Last week, Freight Books read...

From the Mouth of the Whale, by Sjón
From the Mouth of the Whale, by Sjón and translated by Victoria Cribb, will not be to everyone's tastes, but I found this to be a great read, filled with the visceral trappings of a time when Science and Magic were often thought to be the same thing. The year is 1635, and though Iceland is under the rule of Denmark it is a long way from anywhere. The main character, Jónas, has been exiled to a remote island off the coast of this remote island - just about as far as a man can be pushed without discovering a new continent. His crime is his intelligence (he is a self-taught healer), his heresy (a Catholic in a country where Protestantism has taken sway) and that he has earned the enmity of the local magistrate.

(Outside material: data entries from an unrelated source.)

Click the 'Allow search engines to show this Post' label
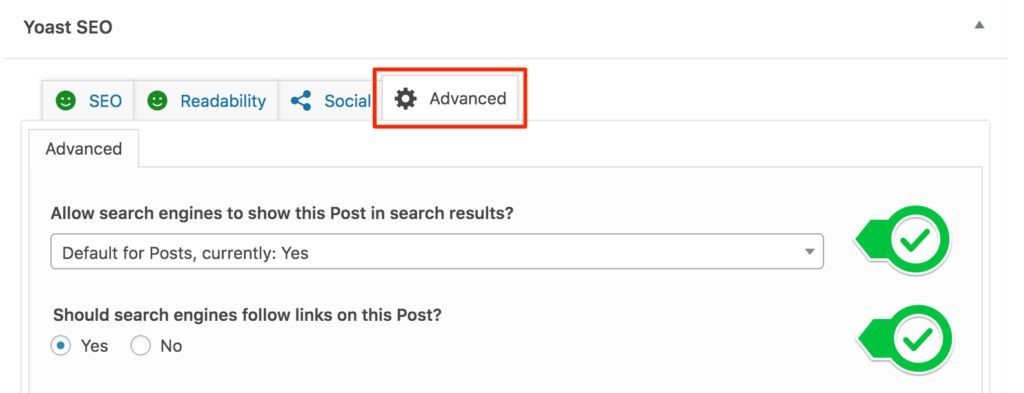Image resolution: width=1024 pixels, height=393 pixels. click(x=281, y=214)
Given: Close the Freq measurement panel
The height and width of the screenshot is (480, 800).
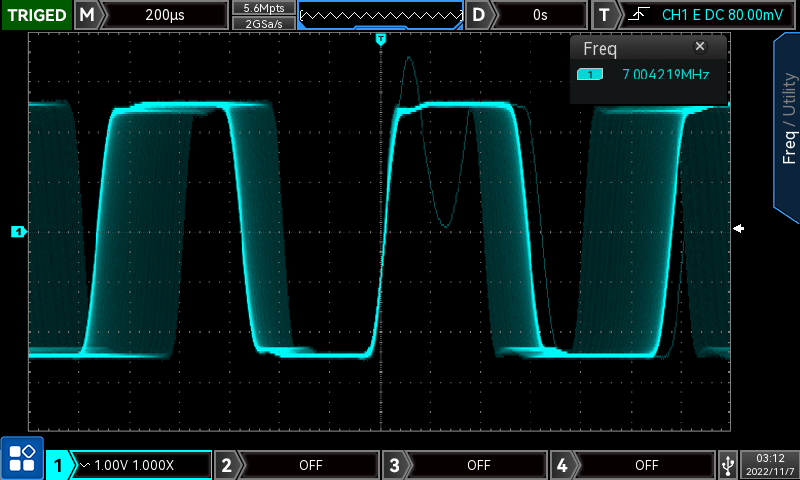Looking at the screenshot, I should click(x=700, y=47).
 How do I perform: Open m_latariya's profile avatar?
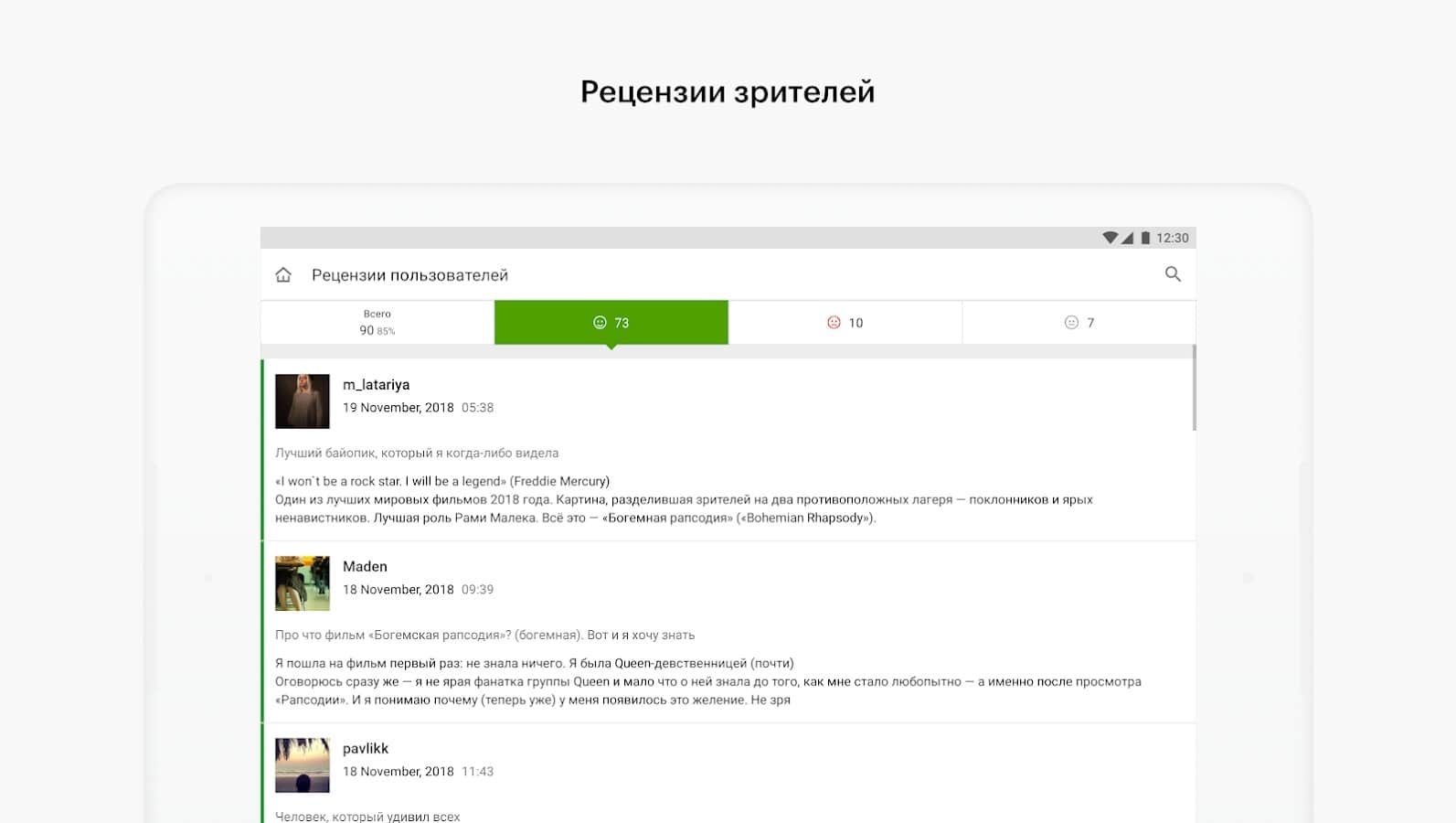coord(303,401)
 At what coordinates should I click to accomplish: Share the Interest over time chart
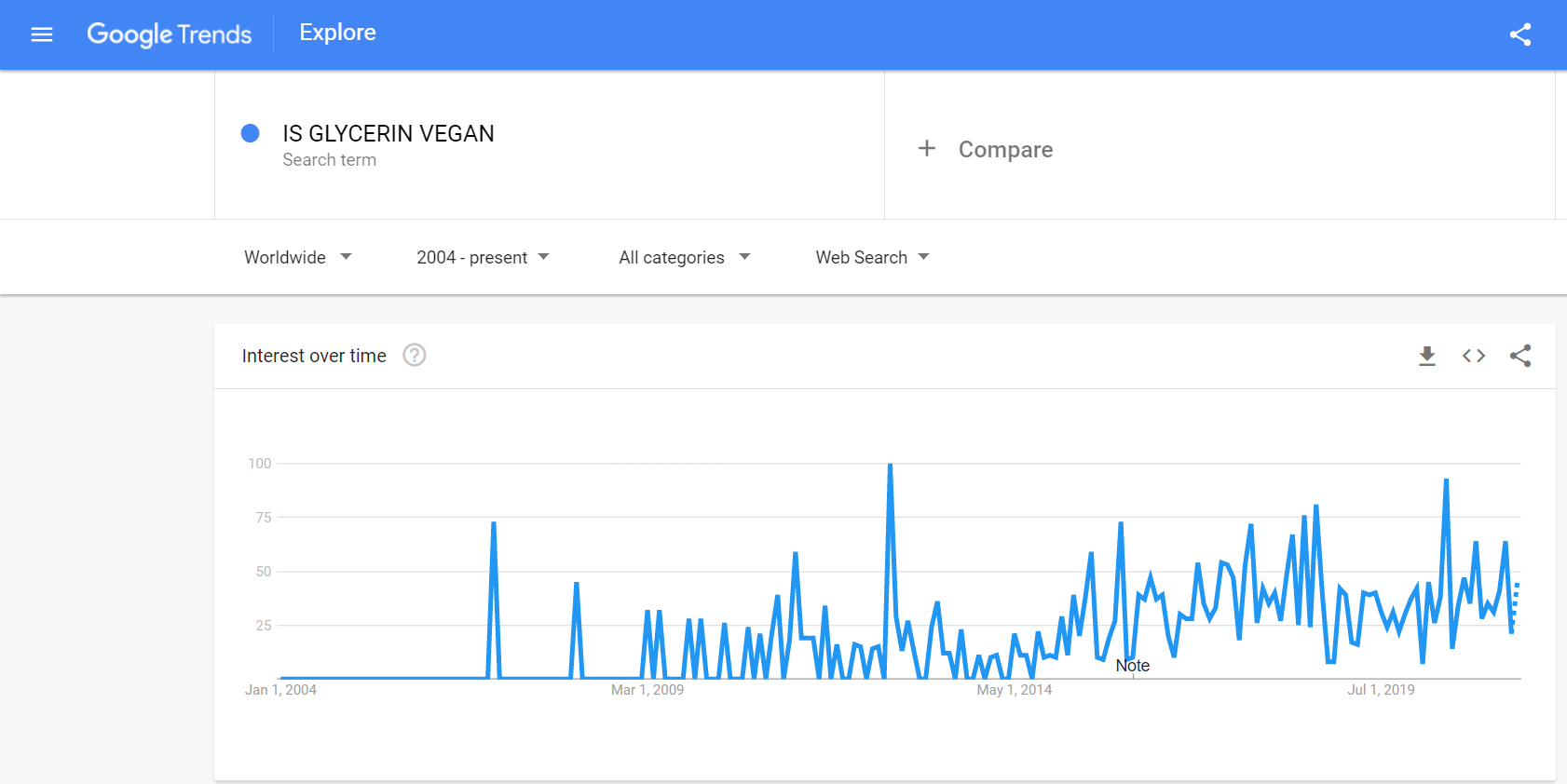pyautogui.click(x=1519, y=356)
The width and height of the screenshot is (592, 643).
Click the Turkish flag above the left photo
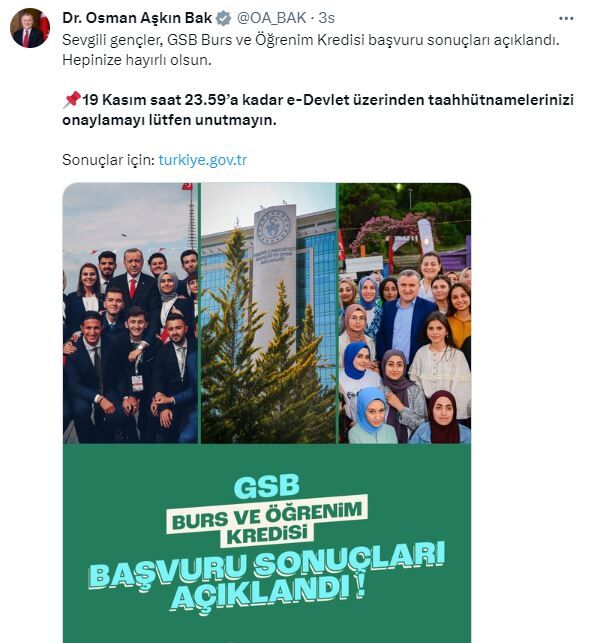[x=187, y=186]
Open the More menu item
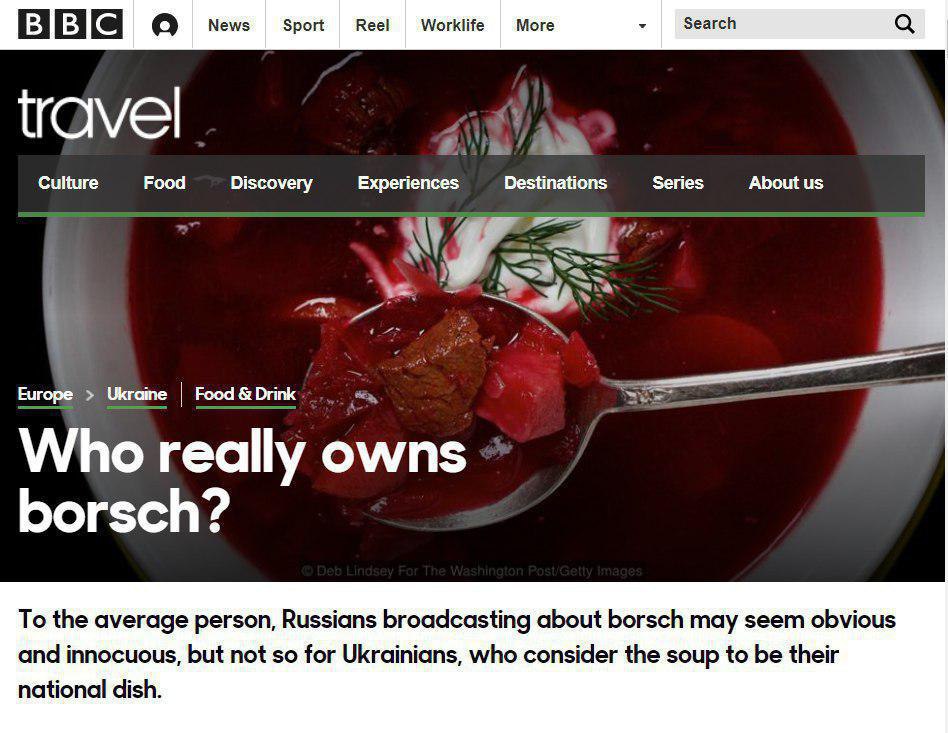 [535, 25]
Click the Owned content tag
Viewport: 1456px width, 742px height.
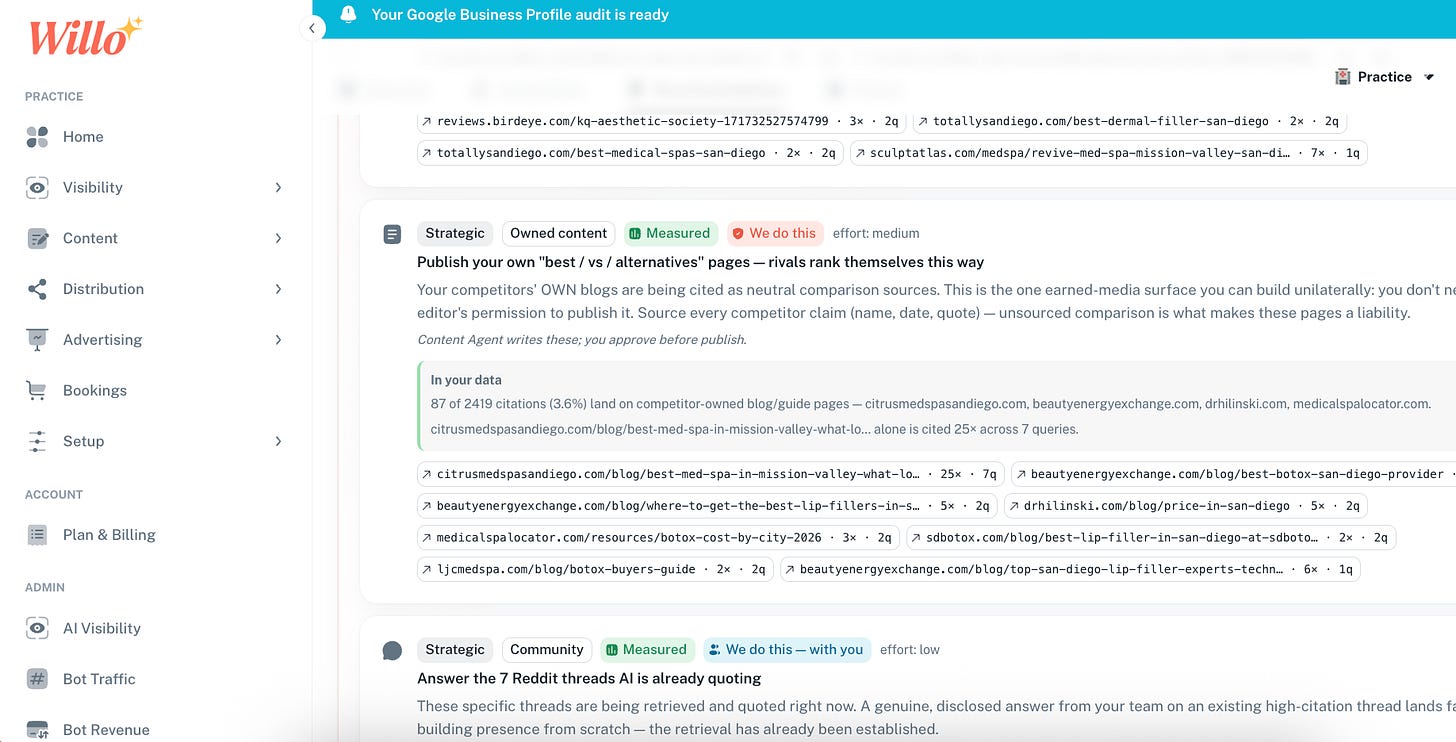(x=558, y=233)
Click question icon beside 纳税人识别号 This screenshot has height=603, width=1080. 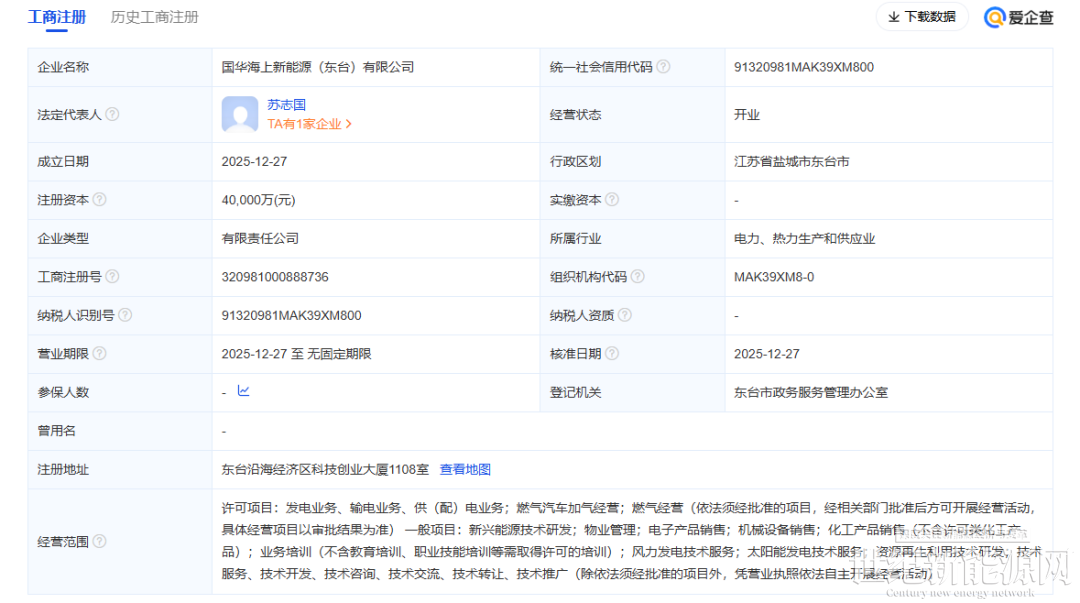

As he languishes on his island, he writes about his life, and through that we hear about the nature of the land. We learn of the deaths of three of his children, of the brutal murder of Basque fishermen, and of the harsh lives eked out on the edge of the world.

Jónas is then taken from his exile to Denmark, where opportunities suddenly flourish around him, but I don't want to give too much away here. There are some beautiful touches to this novel - the search for dead ravens in the hope of retrieving a life-giving stone from their heads (as reported in the classical texts of Paracelsu), the unveiling of unicorn horns sold throughout Europe to be the teeth of narwhal, and the exorcism of a walking corpse.

Victoria Cribb has done a brilliant job of  translating this book. It flows with lyrical poetry, but retains those harsh edges, like a sea wind blowing over marram grass.

I take it back, this should be to everyone's tastes because it is beautiful and brilliant.